"Welpenblues" oder sollte ich einfach keinen Hund halten?

  • In so einer Situation finde ich es wichtig, zuerst auf den Menschen zu sehen und sich dann die Frage zu stellen, ob es für den Menschen eine Chance gibt, sich an die neue Situation zu gewöhnen. Wenn das nach einer Woche nicht positiv beantwortet werden kann,

    Ein wertvoller Gedanke, zuerst mal an die eigenen Kapazitäten zu denken! Aber auch der Mensch hat es verdient, mehr als eine Woche Zeit zu haben, sowas auszutesten, sich dran zu gewöhnen und DANN zu entscheiden -meinst Du nicht? Zum Hund schreibt jeder "gib ihm Zeit", und der Mensch soll sowas innerhalb einer Woche entscheiden, nachdem grad das ganze Leben aufm Kopf steht..... Find ich bissel viel verlangt.

  • Was mich aber wirklich viel härter getroffen hat als erwartet, ist, dass so gut wie nichts in meinem Leben noch so funktioniert wie vorher. Ich kann mich nur noch in einem Mini Radius um mein Haus bewegen (und da ist nichts), alles andere findet mein Hund gruselig.

    Mit der Zeit wird er nicht den Miniradius um das Haus als Sicherheit empfinden, sondern DICH. Und dann wird er überall hin mitkommen können, und sei es nur in einer Tasche - da sich dann aber sicher fühlen, weil er bei DIR ist. Aber dazu brauchts natürlich erstmal bissel Bindung und Zeit, damit das Vertrauen kommt.


    Und wenn er in ner Tasche mitkommen kann, dann kann man auch mal auf ner Bank sitzen und die Tasche auf den Boden stellen. Oder nen Meter weit weg von sich auf der Bank. Und er kann sich aus der Sicherheit der Tasche heraus alles angucken. Und den Abstand von Dir ertragen. Eins nach dem Andren :-)

  • 2. Ja, also hier habe ich gute Neuigkeiten, wir haben schon gelernt, dass wenn er draußen irgendetwas gruselig findet (und sei es ein Ast), er sich hinter mich setzt. Ich stelle mich dann zwischen ihn und die "Gefahr". Wir warten geduldig, bis die "Gefahr" vorbei ist, und laufen dann ruhig weiter. Er nimmt auch fast immer Leckerlis an. Er orientiert sich draußen ganz toll an mir. Das sind jetzt aber nur die "oh wie gruselig" Momente, es gibt ja auch die Panik-Momente, er zieht und rennt in alle Richtungen und ist nicht mehr ansprechbar. Die gibt es auch. Da hilft nur, ganz eng an mich nehmen und so ruhig es geht zusammen weggehen und danach loben, dass wir es "geschafft" haben.
....................
# Gestellte Aufgabe a
Schreibe die Einträge von der Zeile mit „MẶT DỰNG ALU (198, 62)“ bis einschließlich der Zeile mit „Thi Công Quảng Cáo (201, 54)“ als nummerierte Liste um und lass dabei Leerzeilen weg.

# Datensatz
....................
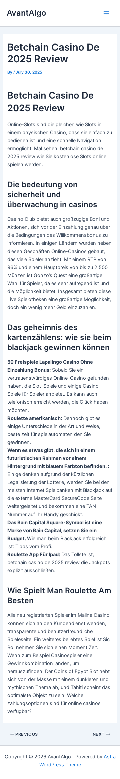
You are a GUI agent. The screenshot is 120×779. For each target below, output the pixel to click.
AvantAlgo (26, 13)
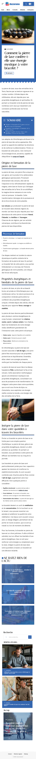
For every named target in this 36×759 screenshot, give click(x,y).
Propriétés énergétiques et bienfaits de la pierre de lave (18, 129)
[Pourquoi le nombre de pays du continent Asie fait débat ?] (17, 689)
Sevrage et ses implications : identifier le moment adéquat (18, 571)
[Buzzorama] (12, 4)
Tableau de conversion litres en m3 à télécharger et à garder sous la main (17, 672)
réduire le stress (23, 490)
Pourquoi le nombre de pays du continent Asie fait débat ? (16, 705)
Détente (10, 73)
....................
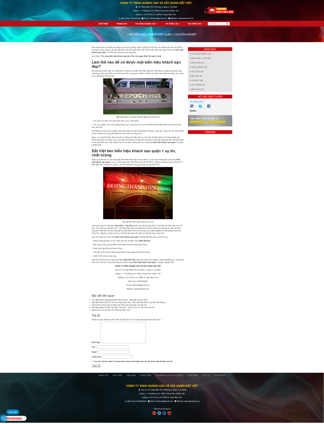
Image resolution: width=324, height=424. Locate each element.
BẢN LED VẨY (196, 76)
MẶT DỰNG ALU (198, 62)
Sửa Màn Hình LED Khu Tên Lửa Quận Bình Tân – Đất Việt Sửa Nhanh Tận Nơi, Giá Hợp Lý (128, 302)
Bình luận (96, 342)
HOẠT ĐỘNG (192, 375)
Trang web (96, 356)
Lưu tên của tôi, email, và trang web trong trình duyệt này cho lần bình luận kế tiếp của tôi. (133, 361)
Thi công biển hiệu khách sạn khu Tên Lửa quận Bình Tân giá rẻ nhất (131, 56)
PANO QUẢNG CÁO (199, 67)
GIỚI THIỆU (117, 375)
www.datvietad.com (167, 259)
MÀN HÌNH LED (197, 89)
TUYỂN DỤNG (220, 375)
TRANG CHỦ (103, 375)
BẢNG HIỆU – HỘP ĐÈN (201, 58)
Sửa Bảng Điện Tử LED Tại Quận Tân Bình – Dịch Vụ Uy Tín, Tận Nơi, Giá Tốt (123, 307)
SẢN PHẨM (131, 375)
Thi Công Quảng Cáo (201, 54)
....................
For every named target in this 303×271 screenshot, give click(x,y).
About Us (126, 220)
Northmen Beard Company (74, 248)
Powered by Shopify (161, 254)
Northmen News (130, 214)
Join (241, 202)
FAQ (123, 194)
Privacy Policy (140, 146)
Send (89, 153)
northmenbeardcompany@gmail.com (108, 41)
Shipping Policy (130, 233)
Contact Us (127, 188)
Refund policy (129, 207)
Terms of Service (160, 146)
....................
# Gestellte Aufgabe b
Erkläre anhand des Textes über den Welpenblues in ein bis drei Sätzen, warum eine Woche dort als zu kurze Frist für die Entscheidung des Menschen gilt.

# Vollständige Lösung a
1. MẶT DỰNG ALU (198, 62)
2. Sửa Màn Hình LED Khu Tên Lửa Quận Bình Tân – Đất Việt Sửa Nhanh Tận Nơi, Giá Hợp Lý (128, 302)
3. Bình luận (96, 342)
4. HOẠT ĐỘNG (192, 375)
5. Trang web (96, 356)
6. Lưu tên của tôi, email, và trang web trong trình duyệt này cho lần bình luận kế tiếp của tôi. (133, 361)
7. Thi công biển hiệu khách sạn khu Tên Lửa quận Bình Tân giá rẻ nhất (131, 56)
8. PANO QUẢNG CÁO (199, 67)
9. GIỚI THIỆU (117, 375)
10. www.datvietad.com (167, 259)
11. MÀN HÌNH LED (197, 89)
12. TUYỂN DỤNG (220, 375)
13. TRANG CHỦ (103, 375)
14. BẢNG HIỆU – HỘP ĐÈN (201, 58)
15. Sửa Bảng Điện Tử LED Tại Quận Tân Bình – Dịch Vụ Uy Tín, Tận Nơi, Giá Tốt (123, 307)
16. SẢN PHẨM (131, 375)
17. Thi Công Quảng Cáo (201, 54)

# Vollständige Lösung b
Beim Hund rät jeder, ihm Zeit zu geben. Der Mensch soll dagegen innerhalb einer Woche entscheiden, obwohl gerade sein ganzes Leben auf dem Kopf steht. Auch er verdient deshalb mehr Zeit, um es auszutesten, sich daran zu gewöhnen und erst dann zu entscheiden.